> _本文抜粋_

以前は、うちで絞ったジュースを、他の加工業者に原料提供したこともありました。でも、原料提供は利益があまり望めないんです。ある年には「これだけ欲しい」と買ってもらえても、相手の都合でその1年で終わってしまったこともあります。(自分たちの計画どおりに行かないことも多く、)原料提供は慎重にやらないといけないとも感じました。結局、自分たちのブランドで販売することが重要だと思っています。

――海外にも積極的に進出されています。特にアジアの台湾や香港などで、高級スーパーとタイアップの実績も上げられています。ただ、グローバル化については生産者によって意見が分かれるところではないかと思います。海外展開は手間暇がかかるからやめたほうがいいという意見もあれば、国内マーケットが減少傾向に向かうなか、生き残りのためには外に出ていくべきだという意見もあります。

【秋竹】やはり国内の人口が減ってマーケットが縮小していくわけですから、新たなマーケットを求めて海外に出ていくべきだというのが私の考えです。だから積極的に海外に出ていく。というよりも、それに輪をかけて、うちの営業部長が海外に行くのが好きなんです(笑)。この頃はしょっちゅう海外に販売に行ってますね。

国内で売る場合、私たちは観光地である白浜温泉や、近場では黒潮市場、お伊勢さんのおかげ横丁などで毎週のように試飲販売を行っています。自分たちの商品を広げようと思ったら、やはり知ってもらわないといけません。海外の場合も考え方は同じで、要請があれば香港、台湾、シンガポールにも行きます。現地で試飲販売したら、売上がぐっと上がります。向こうの人たちもうちの商品を大事に売ってくれますしね。そうやって国内同様、海外でもかなり広がりがでてきています。

■みかん農業が直面する問題とは

――(前編では)みかん農家の高齢化が進み、やめてしまう畑が増えていくと予想されるなかで、加工を手がける農業法人としては原材料のみかんをどうやって集めるかが課題だという話がありました。みかん農業全体を考えたときに、生産上の課題はどういうところにあるのでしょうか。

【秋竹】みかんづくりは急斜面の畑で行うので、生産性の非効率さが一番の課題だと思います。実際に見ていただくとわかるように、誰もが驚くくらいの急斜面です。なぜ急斜面かというと、急斜面で排水に優れた場所でつくると、皮や袋が薄くて、糖度も高い、良質のみかんができるからです。

ただ、急斜面での生産は非効率で、危険度も高い。個人農家ならケガは自己責任になるのでしょうが、会社の場合は会社の責任ということになります。作業する人たちの安全をいかに確保するか。ここに農業を法人化していくうえでの難しさを感じます。会社としては、できるだけ平坦な安全な場所でみかんづくりをしたいというのが本音。ですが、みかんの品質を上げていこうとすれば、急斜面は避けられません。

――急斜面には機械を入れるのも難しいでしょうね。

【秋竹】難しいです。手作業でやらなければならないことが多くて、大変です。せいぜい2トン車が現地まで入っていって、あとはモノレールで運ぶくらいですね。非効率かつ危険な作業環境を解決するような画期的な方法が生まれない限り、みかん農家が減っていく現状は止められないと思います。

> _演習課題 A_
下に続く行のうち、「Find the location of a」を含む行から始め、「notification message that」を含む行で止めて、その範囲を一字も変えずに繰り返す。両端の行も含める。

対象座標についての記載
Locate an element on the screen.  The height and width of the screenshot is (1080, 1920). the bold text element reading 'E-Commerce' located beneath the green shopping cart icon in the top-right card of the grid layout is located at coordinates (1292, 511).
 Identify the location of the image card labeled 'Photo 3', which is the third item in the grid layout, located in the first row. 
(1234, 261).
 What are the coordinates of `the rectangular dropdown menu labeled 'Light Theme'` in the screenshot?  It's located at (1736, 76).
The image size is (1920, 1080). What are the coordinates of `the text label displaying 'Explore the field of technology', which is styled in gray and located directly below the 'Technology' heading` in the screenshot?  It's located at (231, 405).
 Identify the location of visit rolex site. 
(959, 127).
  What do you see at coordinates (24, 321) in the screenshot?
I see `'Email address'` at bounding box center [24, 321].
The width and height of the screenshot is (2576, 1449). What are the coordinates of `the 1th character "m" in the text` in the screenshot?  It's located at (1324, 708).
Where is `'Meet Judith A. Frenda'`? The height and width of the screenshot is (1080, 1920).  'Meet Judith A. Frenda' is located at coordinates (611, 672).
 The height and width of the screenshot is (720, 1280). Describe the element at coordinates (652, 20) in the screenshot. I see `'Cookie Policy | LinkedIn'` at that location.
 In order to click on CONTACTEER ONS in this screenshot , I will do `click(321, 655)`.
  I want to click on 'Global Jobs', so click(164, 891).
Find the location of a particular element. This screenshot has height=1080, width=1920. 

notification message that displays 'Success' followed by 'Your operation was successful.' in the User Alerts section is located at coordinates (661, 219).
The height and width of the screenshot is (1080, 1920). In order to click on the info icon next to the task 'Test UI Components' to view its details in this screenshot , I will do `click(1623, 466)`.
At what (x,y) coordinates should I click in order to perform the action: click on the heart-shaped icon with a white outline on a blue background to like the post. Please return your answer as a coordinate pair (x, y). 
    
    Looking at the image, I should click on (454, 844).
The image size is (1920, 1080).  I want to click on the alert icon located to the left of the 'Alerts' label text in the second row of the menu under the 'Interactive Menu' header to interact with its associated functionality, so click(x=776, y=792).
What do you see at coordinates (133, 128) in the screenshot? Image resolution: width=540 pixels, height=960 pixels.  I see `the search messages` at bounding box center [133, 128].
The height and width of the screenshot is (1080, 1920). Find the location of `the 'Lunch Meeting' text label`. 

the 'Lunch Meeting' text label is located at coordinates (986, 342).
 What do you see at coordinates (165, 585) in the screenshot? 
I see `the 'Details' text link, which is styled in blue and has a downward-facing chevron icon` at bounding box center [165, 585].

> _演習課題 B_
上の本文から、「国内で売る場合、私たちは観光」という語句で始まり「質のみかんができるからです。」で終わる部分を、そのまま書き写す。

> _正解出力 A_
Find the location of a particular element. This screenshot has height=1080, width=1920. 

notification message that displays 'Success' followed by 'Your operation was successful.' in the User Alerts section is located at coordinates (661, 219).

> _正解出力 B_
国内で売る場合、私たちは観光地である白浜温泉や、近場では黒潮市場、お伊勢さんのおかげ横丁などで毎週のように試飲販売を行っています。自分たちの商品を広げようと思ったら、やはり知ってもらわないといけません。海外の場合も考え方は同じで、要請があれば香港、台湾、シンガポールにも行きます。現地で試飲販売したら、売上がぐっと上がります。向こうの人たちもうちの商品を大事に売ってくれますしね。そうやって国内同様、海外でもかなり広がりがでてきています。

■みかん農業が直面する問題とは

――(前編では)みかん農家の高齢化が進み、やめてしまう畑が増えていくと予想されるなかで、加工を手がける農業法人としては原材料のみかんをどうやって集めるかが課題だという話がありました。みかん農業全体を考えたときに、生産上の課題はどういうところにあるのでしょうか。

【秋竹】みかんづくりは急斜面の畑で行うので、生産性の非効率さが一番の課題だと思います。実際に見ていただくとわかるように、誰もが驚くくらいの急斜面です。なぜ急斜面かというと、急斜面で排水に優れた場所でつくると、皮や袋が薄くて、糖度も高い、良質のみかんができるからです。